Casey Affleck, fratello minore di Ben, è sicuramente più famoso come attore che come regista, avendo nel 2016 ricevuto l’oscar per miglior attore nel bel film Manchester by the sea.
Oltre a Light of my Life, aveva già esordito dietro la cinepresa nel 2010 con Io sono qui!, il film documentaristico con Joaquin Phoenix che ci voleva convincere di abbandonare la recitazione per dedicarsi alla carriera di cantante hip-hop: è diventata famosa soprattutto l’intervista che sono riusciti a fare da David Letterman, il quale era convinto fosse tutto vero.
Casey fu lanciato come attore da Gus Van Sant con il suo film Da Morire (1995) dove recitava proprio accanto a Joaquin Phoenix, e grazie a lui conobbe la sorella minore Summer, con cui è stato sposato ed ha avuto due figli. Superato il 2016, dopo l’oscar e il divorzio con Summer Phoenix, si dedica a questo secondo lungometraggio da lui scritto, le riprese di Light of my life cominciarono a febbraio 2017 in Canada.
Il film è stato realizzato senza un budget elevato o attori famosi, tutto è stato ridotto all’osso ed è anche questo a dargli quel tono un po’ autoriale. Mi ha ricordato la spinta che ebbe Vincent Gallo a realizzare Buffalo ’66, dove era sia sceneggiatore, regista e protagonista. Così facendo riesce a curare ogni dettaglio del suo film, e infatti non è un film con la pretesa di piacere a tutti.

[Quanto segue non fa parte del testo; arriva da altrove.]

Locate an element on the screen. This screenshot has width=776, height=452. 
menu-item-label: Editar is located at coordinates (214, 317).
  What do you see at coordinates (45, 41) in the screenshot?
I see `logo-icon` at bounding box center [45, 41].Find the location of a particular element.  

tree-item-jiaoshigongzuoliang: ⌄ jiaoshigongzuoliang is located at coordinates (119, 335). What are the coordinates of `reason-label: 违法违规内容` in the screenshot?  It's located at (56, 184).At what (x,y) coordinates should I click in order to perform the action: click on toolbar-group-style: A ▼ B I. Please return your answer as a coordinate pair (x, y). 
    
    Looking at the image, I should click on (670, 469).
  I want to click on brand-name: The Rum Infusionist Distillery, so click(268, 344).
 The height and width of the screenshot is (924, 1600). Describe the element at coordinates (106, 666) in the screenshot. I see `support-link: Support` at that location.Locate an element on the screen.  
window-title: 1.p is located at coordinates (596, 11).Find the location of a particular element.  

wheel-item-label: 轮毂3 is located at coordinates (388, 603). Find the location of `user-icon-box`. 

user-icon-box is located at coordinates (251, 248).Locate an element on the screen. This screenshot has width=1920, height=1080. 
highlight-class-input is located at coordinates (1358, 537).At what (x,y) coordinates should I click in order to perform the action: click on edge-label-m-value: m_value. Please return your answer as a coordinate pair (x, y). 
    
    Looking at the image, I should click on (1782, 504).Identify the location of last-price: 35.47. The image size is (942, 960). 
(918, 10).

Qui abbiamo uno scenario post-apocalittico dove un virus ha dimezzato la popolazione facendo morire quasi tutte le donne del pianeta. Il protagonista deve proteggere sua figlia di 11 anni (l’espressiva Anna Pniowsky) e sceglie di farla apparire come un maschio per evitare di esporla ai pericoli di questa nuova realtà. Spostandosi da un rifugio ad un altro dovranno cercare di sopravvivere come possono, mentre vediamo rafforzarsi questo bellissimo rapporto padre-figlia, senza mai scadere in sentimentalismi banali.
Non aspettatevi un film horror, ha molto del survival-post apocalittico ma è fondamentalmente un film drammatico.
Questo film merita tanto anche perchè finalmente rivediamo quel modo di fare cinema che si sta perdendo, dando importanza prima ai personaggi e poi a tutto il resto.
Non un padre qualunque con una bambina, ma persone vere, interessanti e credibili, non hanno bisogno di chissà quale avvenimento per dare vita al film, io personalmente sarei restato anche un’altra ora ad osservarli.
Light of my life si conclude splendidamente ed è bello poi confrontare l’ultima scena con la prima: io l’ho visto in lingua originale e spero abbiano reso bene un dialogo che è un po’ il centro della trama. Alcuni spettatori si sono lamentati delle inquadrature che durano troppo, ma è questo questo a rendere il film così intenso. Casey usa pochissime inquadrature (Gus Van Sant insegna!) per dare più spessore alla recitazione e alla genuinità del loro rapporto, senza andare troppo a spezzare quei momenti. Non dovete aspettarvi una sceneggiatura con scene avvincenti, perchè non era questo l’intento dell’autore, e in due ore non usa chissà quale escamotage per coinvolgere.
Cinema come ci hanno insegnato i grandi maestri, personaggi reali (insoliti, interessanti, con diverse sfumature), luci e colori abbinati da chi ha un vero talento artistico, senza usare soltanto colori netti. La scenografia e l’atmosfera a volte possono ricordare il survival-game The Last of us, ma ovviamente qui non si tratta di un horror. Pensando a quanto oggi gli spettatori siano abituati male, mi viene in mente un commento di una persona che mi diceva di essersi commosso per Avengers: Endgame.
Io capisco che quel tipo di film possa anche piacere, ma commuoversi per cosa, per Iron man? In un mondo così distaccato e irreale abbiamo bisogno di più film come quello di Affleck e non mi meraviglio che sia stato già snobbato negli Stati Uniti con un’uscita in pochissime sale ad Agosto.
Qui esce il 21 novembre distribuito da Notorious Pictures, vedete di non perderlo!